Veselka was nearly forced to close in the mid-1970s, when the construction of the Second Avenue Subway (later canceled) resulted in street closures along the adjacent section of Second Avenue. By the time the New York City fiscal crisis hit in the 1970s, Veselka was a fixture in the neighborhood. It was able to expand during the economic recovery of the 1980s, at which time the row of phone booths at the rear of the restaurant came to be used as informal office space for East Village performance artists.

In the 1980s, Veselka began receiving reviews and awards that spread its reputation beyond its immediate neighborhood. That reputation was further cemented when the restaurant was used as a location for the films Trust the Man (2006), Nick and Norah’s Infinite Playlist (2008),  Trainwreck (2015),  Ocean's 8 (2018) and  Billions (2018) and memorialized in the songs "Veselka Diner" by Doctor Rokit and “Veselka” by Greta Gertler, which was National Public Radio’s “Song of the Day” on January 24, 2008. Veselka is also featured in City of Fallen Angels, the fourth book in Cassandra Clare's The Mortal Instruments series. Anthony Bourdain filmed an interview with publicist Danny Fields at Veselka that appeared in the final episode of Parts Unknown on CNN in 2018.
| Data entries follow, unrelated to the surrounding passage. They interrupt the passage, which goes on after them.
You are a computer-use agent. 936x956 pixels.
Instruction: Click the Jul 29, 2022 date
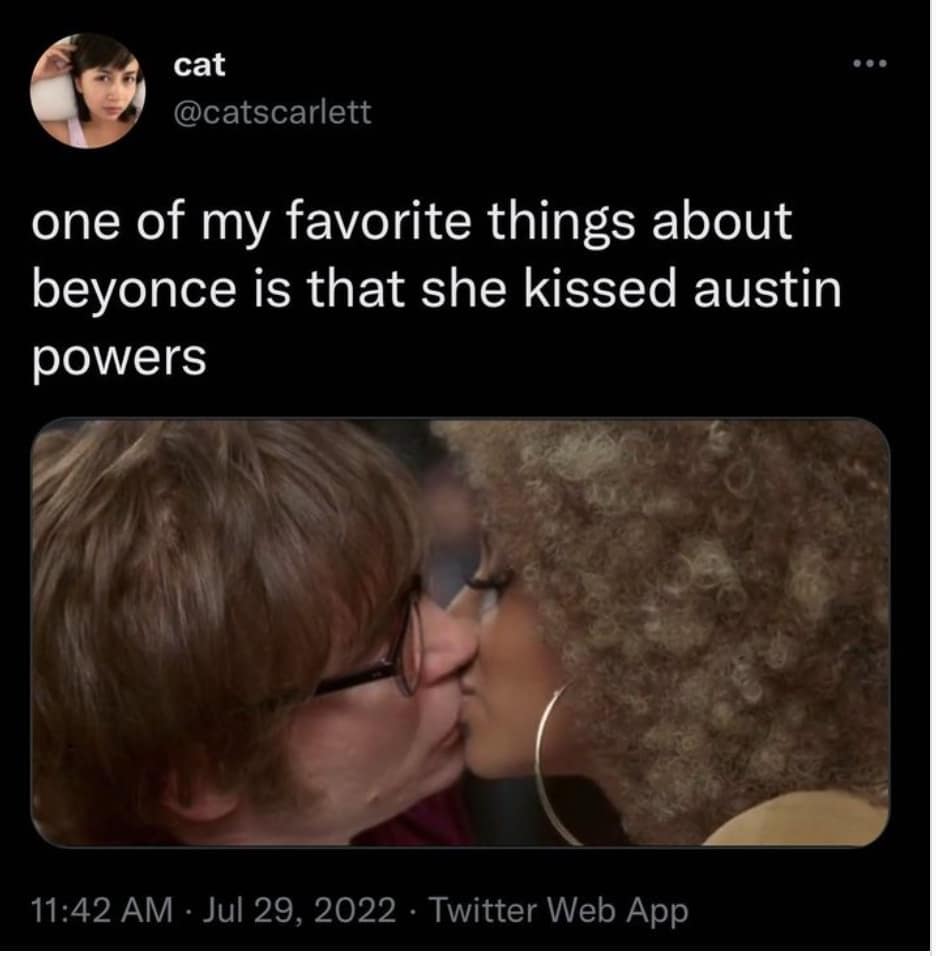pyautogui.click(x=299, y=911)
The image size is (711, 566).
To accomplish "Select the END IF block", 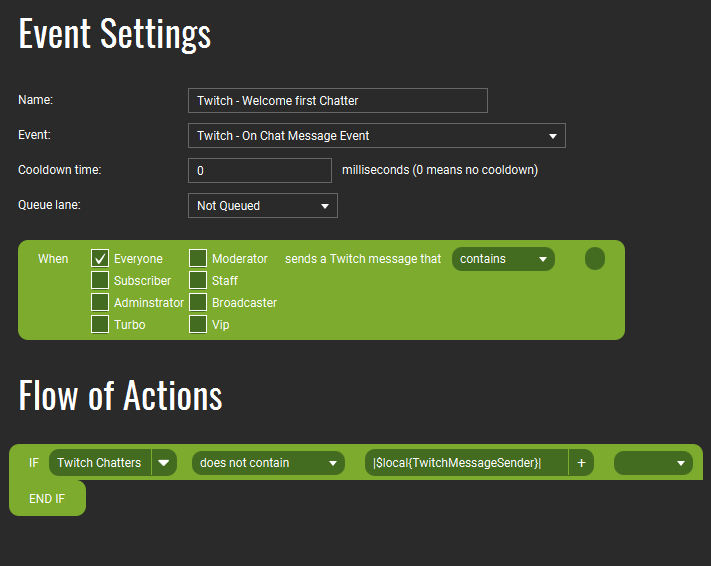I will [x=47, y=498].
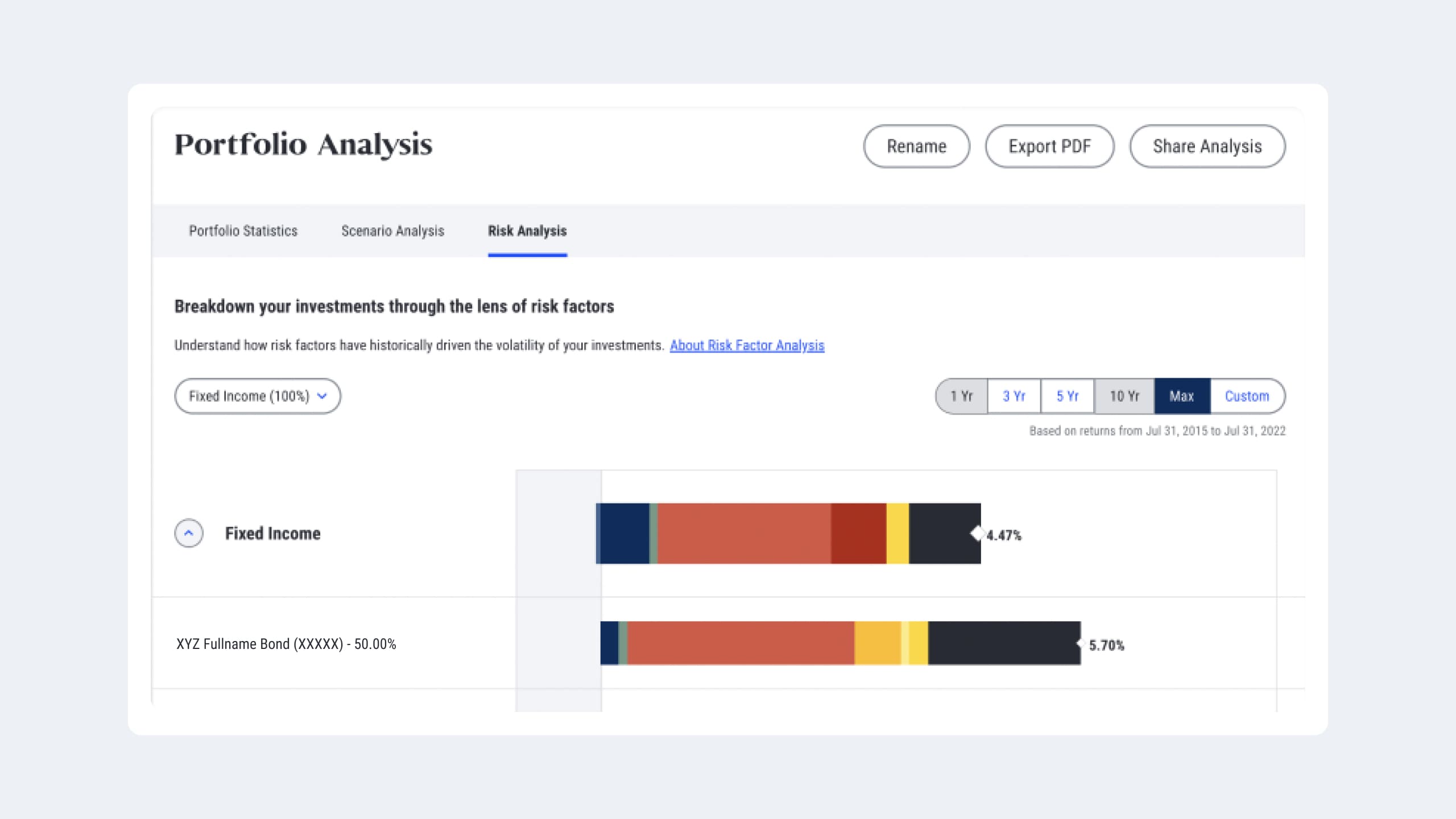Enable the 10 Yr time range
The image size is (1456, 819).
[1124, 396]
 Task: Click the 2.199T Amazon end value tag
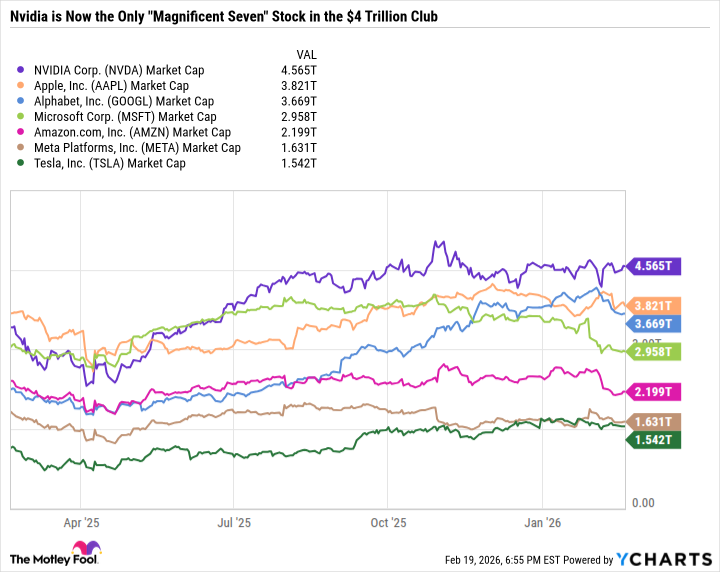pyautogui.click(x=654, y=390)
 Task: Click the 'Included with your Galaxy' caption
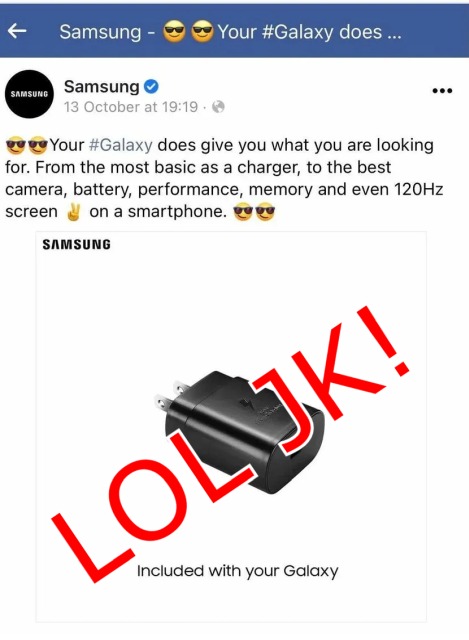click(x=238, y=571)

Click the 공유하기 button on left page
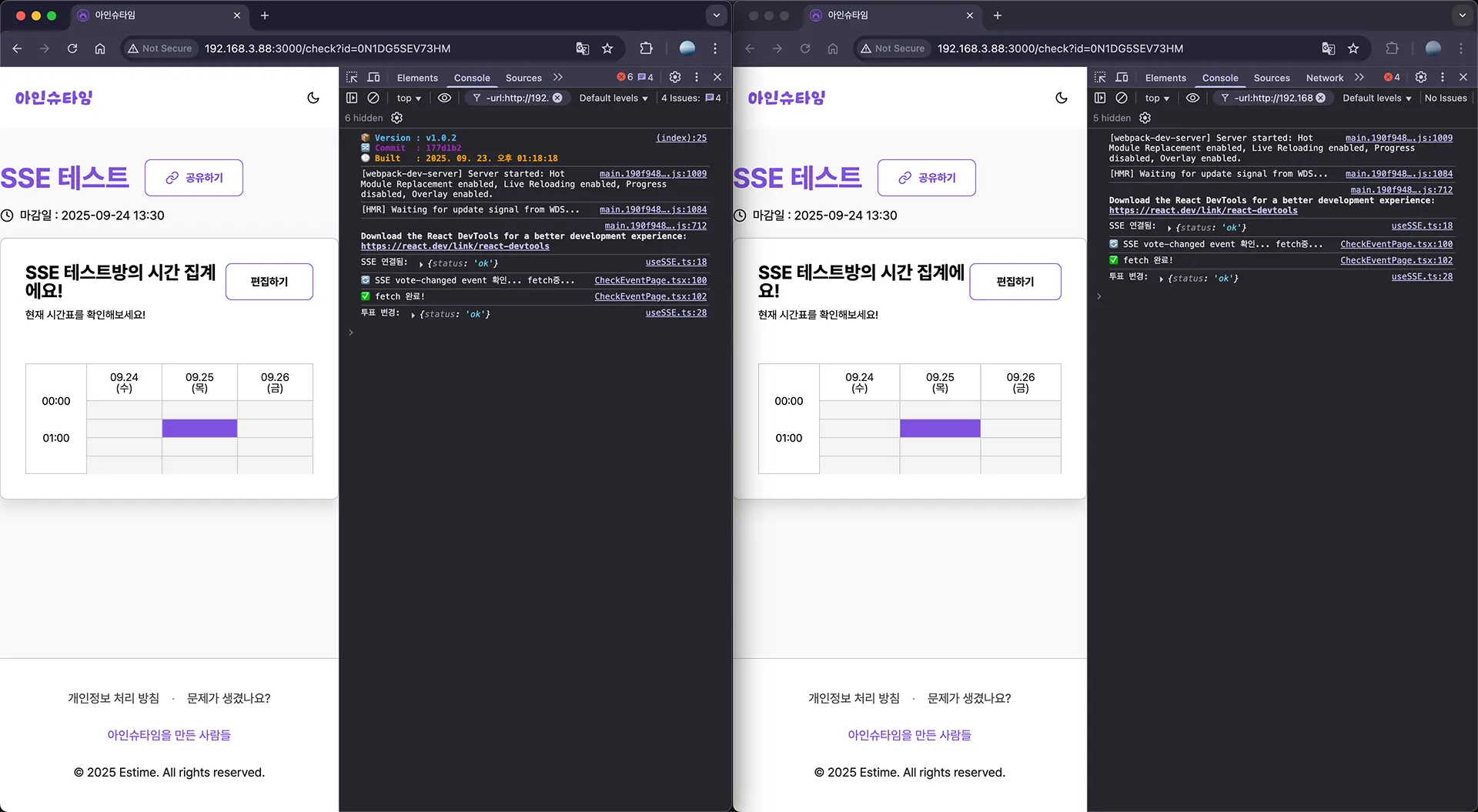pos(194,178)
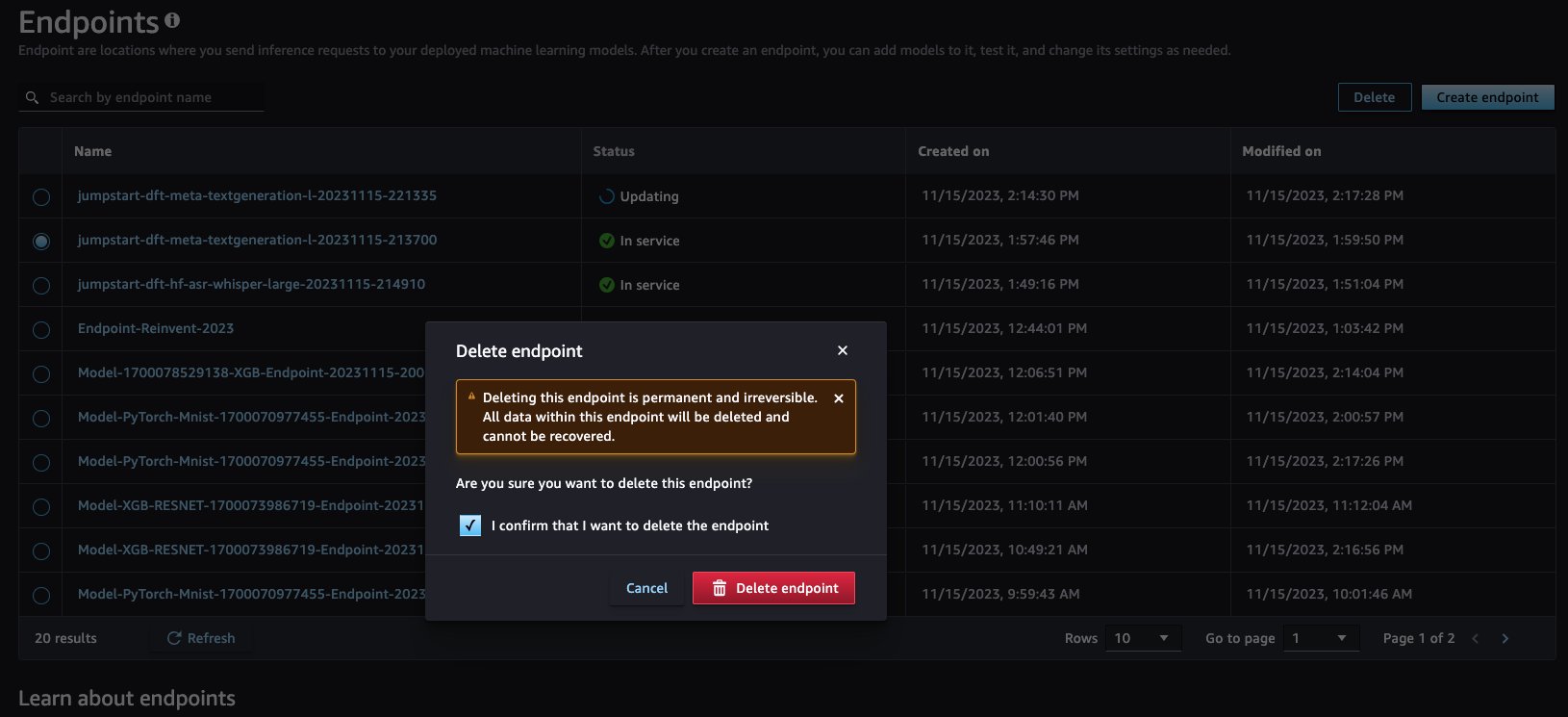The width and height of the screenshot is (1568, 717).
Task: Click the info icon beside Endpoints heading
Action: click(172, 19)
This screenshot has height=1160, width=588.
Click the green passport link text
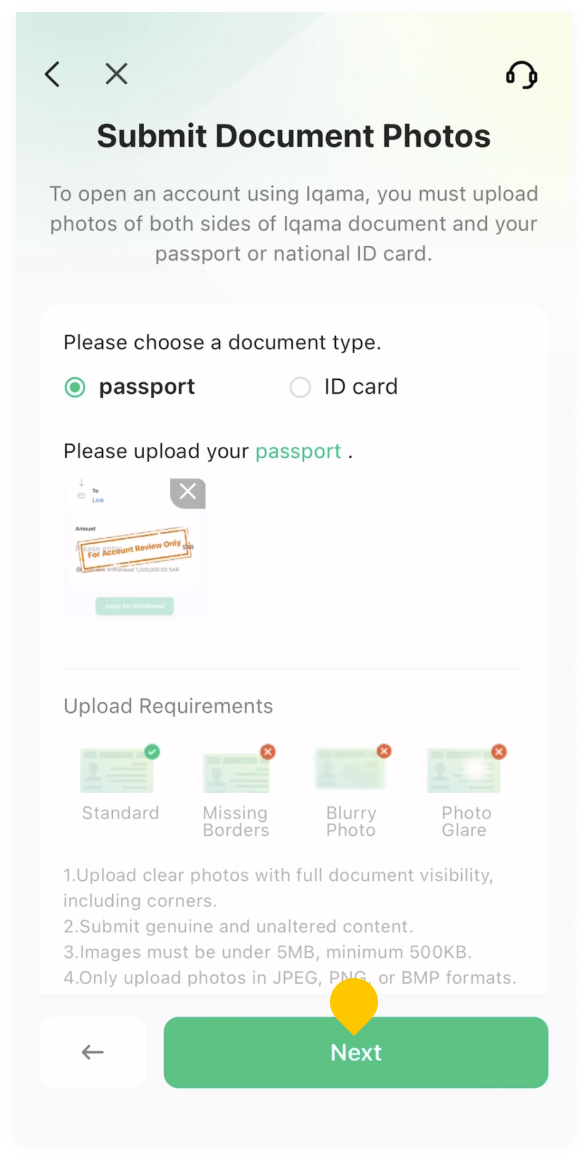298,451
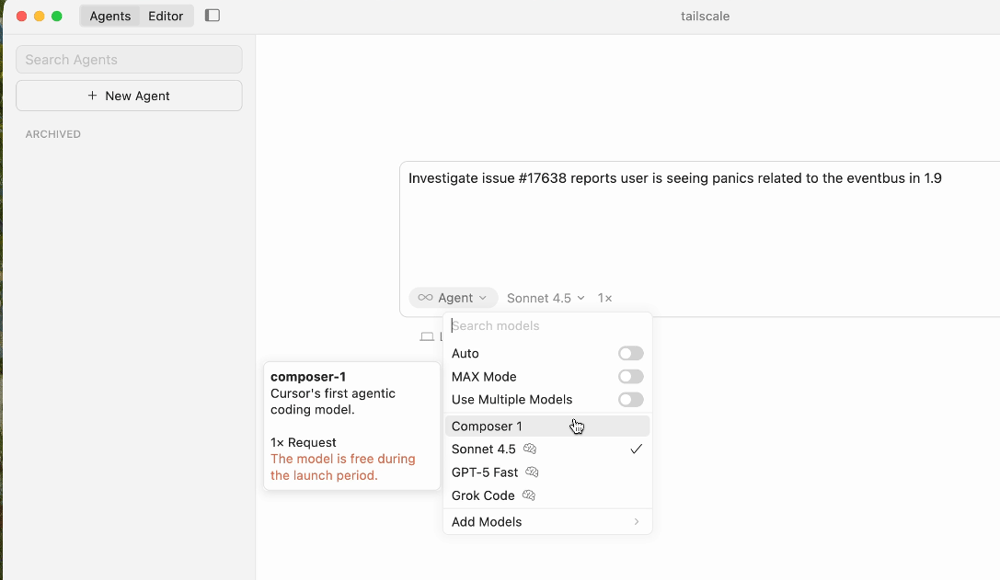The image size is (1000, 580).
Task: Click the plus icon on New Agent
Action: [x=93, y=96]
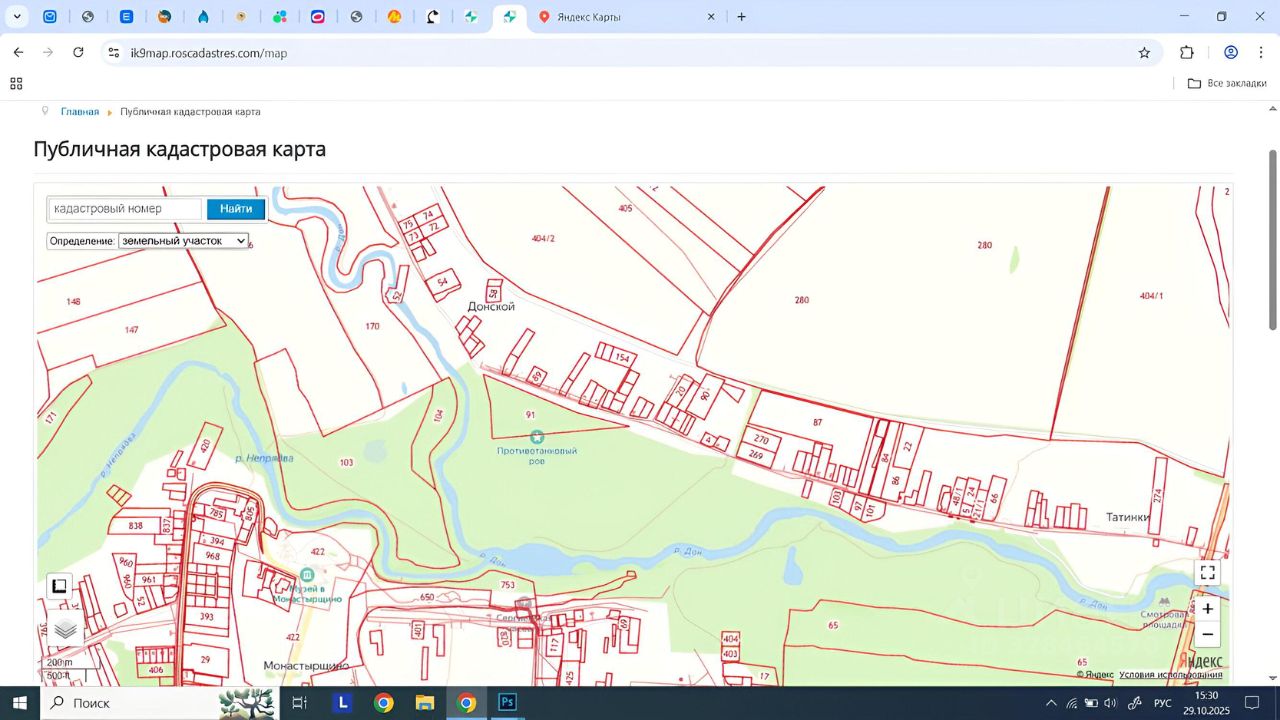Show hidden system tray icons

click(1051, 703)
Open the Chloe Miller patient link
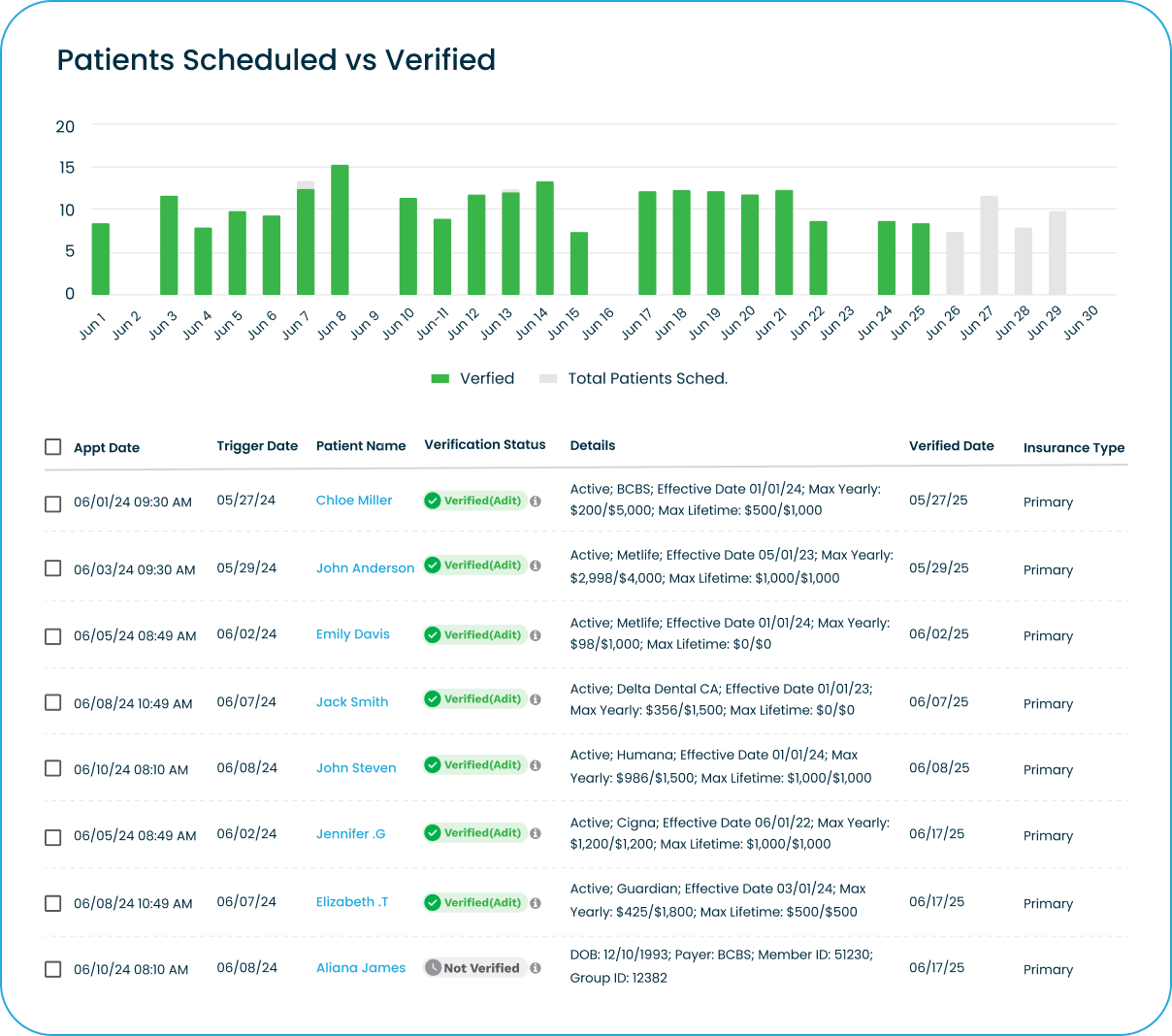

Veselka produces 3,000 pierogis by hand every day and uses 500 pounds of beets to make 5,000 gallons of borscht every week. The restaurant has attracted notable patrons including musician Ryan Adams, artist Sally Davies, director Bart Freundlich, performance artist Penny Arcade, comedian Jon Stewart and actors Julianne Moore, Chris Noth, Parker Posey, Justin Long and Debra Messing (who considers Veselka her “late-night mainstay” and her “absolute favorite place").

Veselka remains a family-run business: as of 2020, it is owned by Darmochwal's son-in-law, Tom Birchard, who began working at Veselka in 1967, and run by the founder’s grandson, Jason Birchard. The founders' son, Mykola Darmochwal, maintains a role as consultant.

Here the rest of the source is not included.